In the case of the show up rate, if a patient made an appointment and didn’t show up or showed up and didn’t sign, that patient might not even get entered into the system (a separate manual system was maintained).  So, while the consults appointed number might take a bit of a hit, the show up rate and batting average looked better.  Chicanery?  Shenanigans?  Maybe, maybe not, but that is completely irrelevant.  The fact is that in these cases, the incentive programs were creating goals that were not consistent with focusing on quality of care, quality of information or the profitability of the practice.  Rather, the system created an incentive to get to a certain number.
So, how did we solve it?  By boiling the incentive program down to its essence: collections.  One goal.  If you collect more than you did in the same period last year, the staff would enjoy a cash reward.  The amount of the reward depended on how much collections improved.  We do not care if the collections came from past due patients, new patients or the regular ongoing group.  When the money is collected, everyone benefits financially (and while we do appreciate the importance of quality of care, we focus on the business side of things in this blog).  
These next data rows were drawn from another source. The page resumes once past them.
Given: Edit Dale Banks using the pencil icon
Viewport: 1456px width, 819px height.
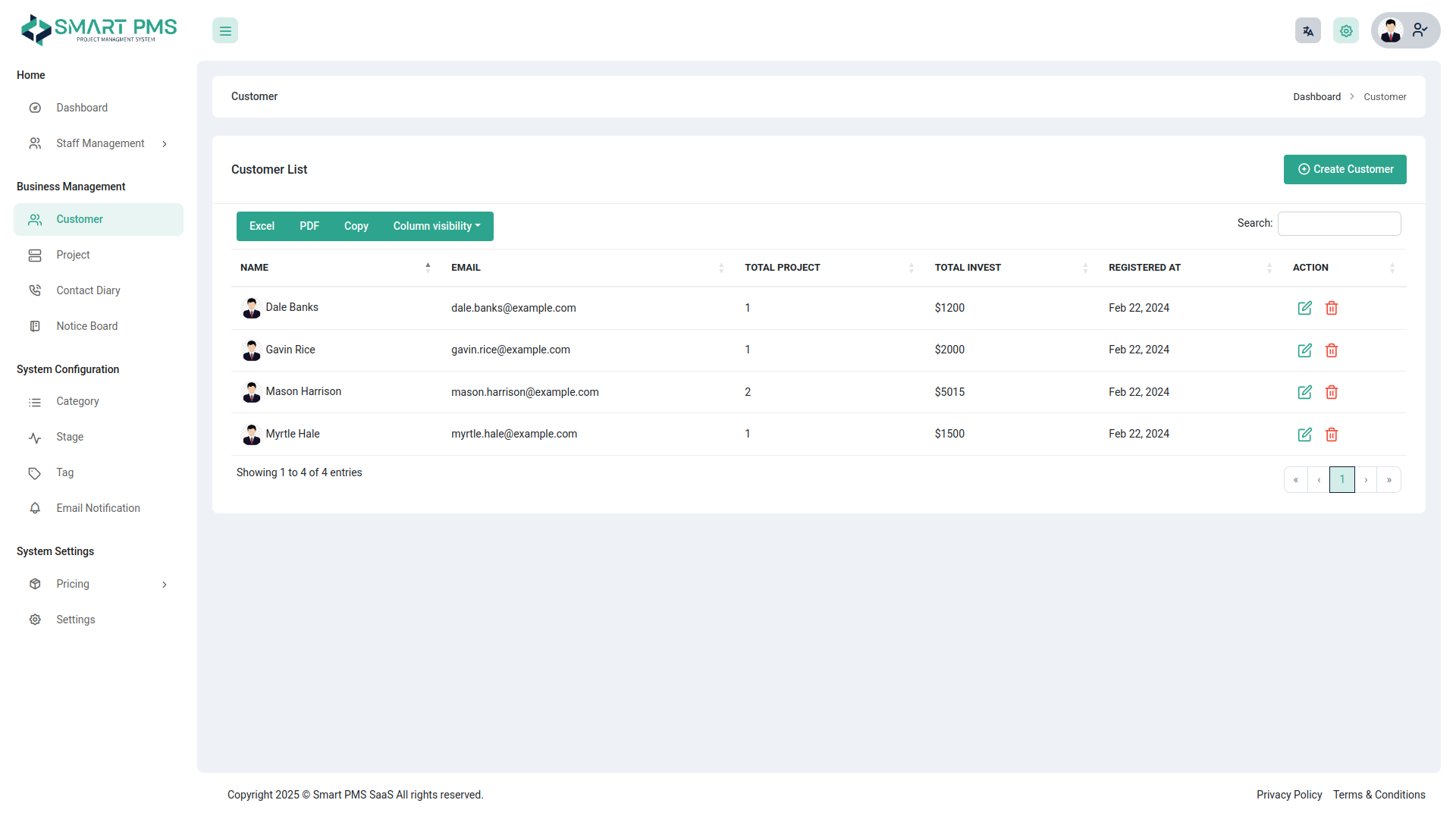Looking at the screenshot, I should pos(1304,308).
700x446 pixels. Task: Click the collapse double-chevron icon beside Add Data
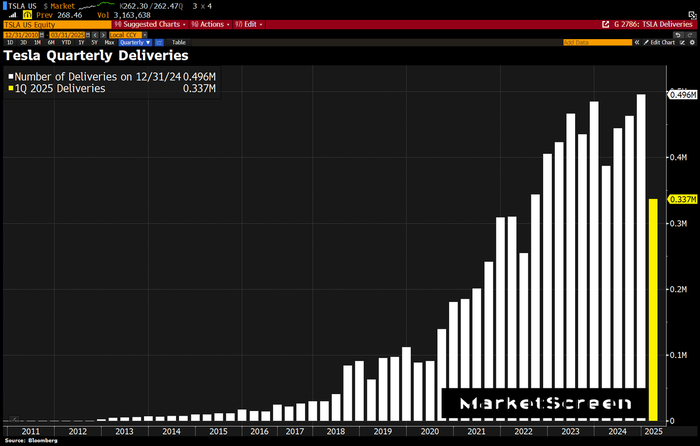[x=637, y=43]
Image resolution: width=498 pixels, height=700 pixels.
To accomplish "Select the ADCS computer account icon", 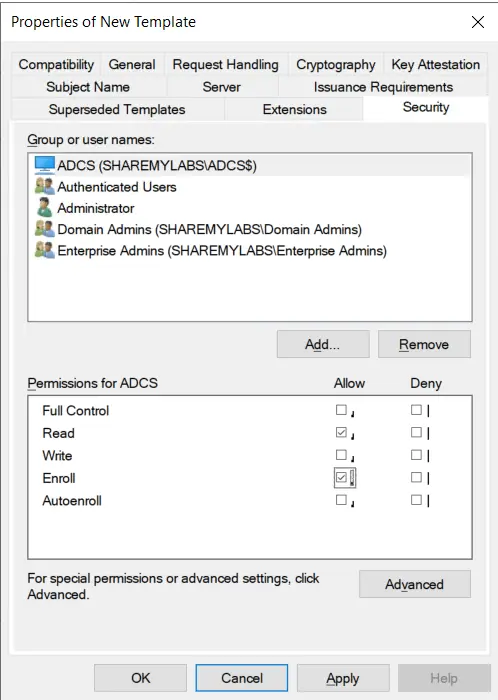I will pyautogui.click(x=45, y=165).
Collections are easily verifiable.  Money gets into the bank and then is checked against what gets entered into the practice management software.  Easy, especially if you have that process automated.
All of the other values we track support the analysis of collections.  If collections fall, let’s look at the new patient numbers, consults and whatnot.  So they are very important.  But if performance doesn’t result in income flowing in, what’s the point.
But won’t that incentivize the staff to try to collect a down payment or reject patients who won’t pay something extra up front?  Not if they are smart.  As we’ve discussed before, the decision usually isn’t whether not to get a $750 down payment or $100 per month.  The decision is whether or not to get $100 per month or nothing.  A number of patients simply cannot pay that down payment so the down-payment option is not an option at all.